Making packet processing more efficient with network-optimized multicore designs: Part 2 -

Making packet processing more efficient with network-optimized multicore designs: Part 2


Apart from common operations performed by any network processing intensive application (see Part 1 ), packet processing involves some specific operations that cannot be efficiently implemented with a general purpose instruction set. Typical examples include:

Table lookup using algorithms like Longest Prefix Match (LPM) or range matching, required during the classification or forwarding stages of IPv4 routing applications.

Pattern matching , used by deep packet inspection applications that filter the stream of incoming packets by applying regular expressions stored in the rule data-base over the packet payload.

Cryptography , used by security applications to decrypt/encrypt the payload of incoming/outgoing packets.

CRC or checksum calculation , used by many networking protocols to indicate the integrity of the packets received from the network.

The size of the available on-chip memory is usually small, if any. As a result, some operations require a significant number of accesses to external memory.

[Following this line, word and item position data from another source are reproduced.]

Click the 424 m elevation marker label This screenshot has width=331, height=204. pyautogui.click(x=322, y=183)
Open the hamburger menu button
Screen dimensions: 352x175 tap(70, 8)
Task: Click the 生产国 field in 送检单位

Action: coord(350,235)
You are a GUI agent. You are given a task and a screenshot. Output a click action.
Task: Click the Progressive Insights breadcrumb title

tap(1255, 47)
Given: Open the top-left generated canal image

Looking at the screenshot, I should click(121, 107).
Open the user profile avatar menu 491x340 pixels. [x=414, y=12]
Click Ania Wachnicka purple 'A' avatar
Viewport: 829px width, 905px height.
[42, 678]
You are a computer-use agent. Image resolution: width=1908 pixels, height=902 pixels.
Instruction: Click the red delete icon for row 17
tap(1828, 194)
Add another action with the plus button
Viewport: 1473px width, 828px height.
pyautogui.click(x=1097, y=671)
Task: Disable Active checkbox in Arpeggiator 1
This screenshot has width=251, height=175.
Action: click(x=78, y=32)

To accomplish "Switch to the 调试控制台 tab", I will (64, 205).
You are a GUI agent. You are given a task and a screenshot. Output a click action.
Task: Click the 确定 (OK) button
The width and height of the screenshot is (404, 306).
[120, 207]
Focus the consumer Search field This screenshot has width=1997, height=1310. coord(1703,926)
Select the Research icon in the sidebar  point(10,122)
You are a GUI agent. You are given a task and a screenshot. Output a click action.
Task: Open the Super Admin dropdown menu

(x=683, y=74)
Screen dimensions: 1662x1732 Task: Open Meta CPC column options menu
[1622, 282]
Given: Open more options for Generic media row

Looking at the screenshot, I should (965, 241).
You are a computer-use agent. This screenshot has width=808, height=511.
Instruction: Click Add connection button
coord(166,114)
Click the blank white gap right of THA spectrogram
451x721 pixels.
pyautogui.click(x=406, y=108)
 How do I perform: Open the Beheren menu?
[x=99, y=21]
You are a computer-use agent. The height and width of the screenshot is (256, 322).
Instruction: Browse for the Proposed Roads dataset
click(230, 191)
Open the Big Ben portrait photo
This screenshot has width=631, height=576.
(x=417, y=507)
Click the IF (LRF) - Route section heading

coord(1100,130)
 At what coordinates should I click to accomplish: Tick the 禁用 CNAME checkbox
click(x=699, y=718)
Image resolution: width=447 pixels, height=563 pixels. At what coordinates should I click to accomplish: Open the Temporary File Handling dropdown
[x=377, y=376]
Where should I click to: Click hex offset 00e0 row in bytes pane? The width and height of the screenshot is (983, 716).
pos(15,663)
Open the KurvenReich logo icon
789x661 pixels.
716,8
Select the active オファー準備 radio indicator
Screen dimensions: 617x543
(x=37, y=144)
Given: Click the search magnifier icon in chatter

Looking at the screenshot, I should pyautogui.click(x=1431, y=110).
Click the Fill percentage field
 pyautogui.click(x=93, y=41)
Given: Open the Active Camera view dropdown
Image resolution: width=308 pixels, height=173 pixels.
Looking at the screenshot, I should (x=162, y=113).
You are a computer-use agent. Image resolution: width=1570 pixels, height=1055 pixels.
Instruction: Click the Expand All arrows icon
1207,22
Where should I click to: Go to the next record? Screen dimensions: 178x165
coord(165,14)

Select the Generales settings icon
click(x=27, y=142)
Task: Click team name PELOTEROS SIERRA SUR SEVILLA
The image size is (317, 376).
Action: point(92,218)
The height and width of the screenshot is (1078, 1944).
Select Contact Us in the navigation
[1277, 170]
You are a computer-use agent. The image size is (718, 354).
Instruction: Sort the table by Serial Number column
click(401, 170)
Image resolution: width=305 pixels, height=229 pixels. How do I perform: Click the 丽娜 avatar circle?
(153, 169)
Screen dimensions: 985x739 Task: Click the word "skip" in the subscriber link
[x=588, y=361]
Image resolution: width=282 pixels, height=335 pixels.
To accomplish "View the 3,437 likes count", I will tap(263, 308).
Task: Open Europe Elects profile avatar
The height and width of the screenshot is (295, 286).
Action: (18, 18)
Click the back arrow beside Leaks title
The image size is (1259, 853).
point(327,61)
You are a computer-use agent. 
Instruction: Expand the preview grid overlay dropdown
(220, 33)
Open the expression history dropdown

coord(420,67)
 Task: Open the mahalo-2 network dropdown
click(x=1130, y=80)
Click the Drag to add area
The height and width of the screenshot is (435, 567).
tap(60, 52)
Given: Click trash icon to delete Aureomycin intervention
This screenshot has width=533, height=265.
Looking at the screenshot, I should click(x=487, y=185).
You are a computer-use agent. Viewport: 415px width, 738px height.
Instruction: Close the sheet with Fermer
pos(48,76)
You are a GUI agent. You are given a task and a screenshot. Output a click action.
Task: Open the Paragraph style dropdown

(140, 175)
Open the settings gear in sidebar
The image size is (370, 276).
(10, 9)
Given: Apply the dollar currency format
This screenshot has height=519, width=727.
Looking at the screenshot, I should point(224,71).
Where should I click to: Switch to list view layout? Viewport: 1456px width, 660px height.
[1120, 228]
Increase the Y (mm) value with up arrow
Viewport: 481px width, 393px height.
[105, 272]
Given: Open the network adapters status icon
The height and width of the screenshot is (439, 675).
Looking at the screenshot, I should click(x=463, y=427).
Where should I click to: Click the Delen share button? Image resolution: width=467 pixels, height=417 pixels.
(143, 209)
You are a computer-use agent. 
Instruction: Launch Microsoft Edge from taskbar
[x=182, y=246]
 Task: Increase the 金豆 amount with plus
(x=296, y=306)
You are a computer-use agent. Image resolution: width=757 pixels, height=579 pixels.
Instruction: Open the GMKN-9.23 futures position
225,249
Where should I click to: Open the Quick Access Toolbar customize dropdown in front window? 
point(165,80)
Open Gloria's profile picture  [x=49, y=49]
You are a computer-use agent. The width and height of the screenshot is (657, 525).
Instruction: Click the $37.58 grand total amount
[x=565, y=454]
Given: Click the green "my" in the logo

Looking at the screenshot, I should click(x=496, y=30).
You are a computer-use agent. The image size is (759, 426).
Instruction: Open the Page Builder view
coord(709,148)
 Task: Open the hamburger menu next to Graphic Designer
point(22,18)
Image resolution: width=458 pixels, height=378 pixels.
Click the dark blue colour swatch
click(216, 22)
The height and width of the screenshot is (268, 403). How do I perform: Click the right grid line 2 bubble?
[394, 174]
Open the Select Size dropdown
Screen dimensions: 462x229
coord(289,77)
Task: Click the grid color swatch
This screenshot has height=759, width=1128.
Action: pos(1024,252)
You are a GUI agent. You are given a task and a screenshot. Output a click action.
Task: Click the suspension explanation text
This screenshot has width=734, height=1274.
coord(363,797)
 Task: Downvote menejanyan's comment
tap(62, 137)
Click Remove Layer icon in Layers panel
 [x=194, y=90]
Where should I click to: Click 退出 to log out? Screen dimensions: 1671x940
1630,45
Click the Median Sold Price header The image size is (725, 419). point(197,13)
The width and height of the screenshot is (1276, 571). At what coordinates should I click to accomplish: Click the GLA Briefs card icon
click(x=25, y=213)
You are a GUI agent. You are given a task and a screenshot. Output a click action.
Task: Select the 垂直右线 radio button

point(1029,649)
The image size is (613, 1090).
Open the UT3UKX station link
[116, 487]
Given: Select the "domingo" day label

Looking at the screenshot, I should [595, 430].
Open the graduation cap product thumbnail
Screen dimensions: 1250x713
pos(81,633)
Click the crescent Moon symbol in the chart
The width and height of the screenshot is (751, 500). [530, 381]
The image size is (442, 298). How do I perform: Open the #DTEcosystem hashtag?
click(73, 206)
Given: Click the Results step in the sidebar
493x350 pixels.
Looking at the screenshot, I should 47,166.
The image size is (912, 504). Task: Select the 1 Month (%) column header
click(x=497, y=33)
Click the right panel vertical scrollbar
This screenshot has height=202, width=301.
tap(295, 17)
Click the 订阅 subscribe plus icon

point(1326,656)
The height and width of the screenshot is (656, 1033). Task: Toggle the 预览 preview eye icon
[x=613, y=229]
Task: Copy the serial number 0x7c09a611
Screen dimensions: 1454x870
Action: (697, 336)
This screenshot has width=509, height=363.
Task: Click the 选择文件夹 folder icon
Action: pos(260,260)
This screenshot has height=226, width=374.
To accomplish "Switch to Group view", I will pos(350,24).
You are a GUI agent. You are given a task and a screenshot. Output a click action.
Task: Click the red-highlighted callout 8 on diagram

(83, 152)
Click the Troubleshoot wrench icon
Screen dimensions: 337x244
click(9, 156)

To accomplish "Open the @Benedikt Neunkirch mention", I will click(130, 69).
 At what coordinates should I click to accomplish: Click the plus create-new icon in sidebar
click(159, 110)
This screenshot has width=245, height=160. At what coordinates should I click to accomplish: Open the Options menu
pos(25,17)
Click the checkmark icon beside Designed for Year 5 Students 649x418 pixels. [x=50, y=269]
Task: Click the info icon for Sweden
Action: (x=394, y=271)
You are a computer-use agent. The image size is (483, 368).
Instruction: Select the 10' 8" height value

Although several techniques are available to minimize their number (e.g. by using on-chip cache memories) or optimize them (e.g. by using DMA engines or memory bank interleaving), the penalty incurred by these accesses cannot be completely eliminated.

Their impact on the packet budget is significant, and sometimes the memory accesses per packet can even exceed the budget of processor cycles per packet. Examples of such operations are:

1) Reading the packet descriptor to local memory and writing it back to external memory (header caching); and,

2) Software implementations of table lookup algorithms.

To work around these two problems, several measures can be considered. Some of these are described below.

Use parallel processing to meet the packet budget
When using the pipeline model, each stage of the pipeline must still meet the packet budget, but the amount of processing that needs to fit into this number of clock cycles is limited to the one of the current pipeline stage as opposed to the full packet processing implemented by the entire system.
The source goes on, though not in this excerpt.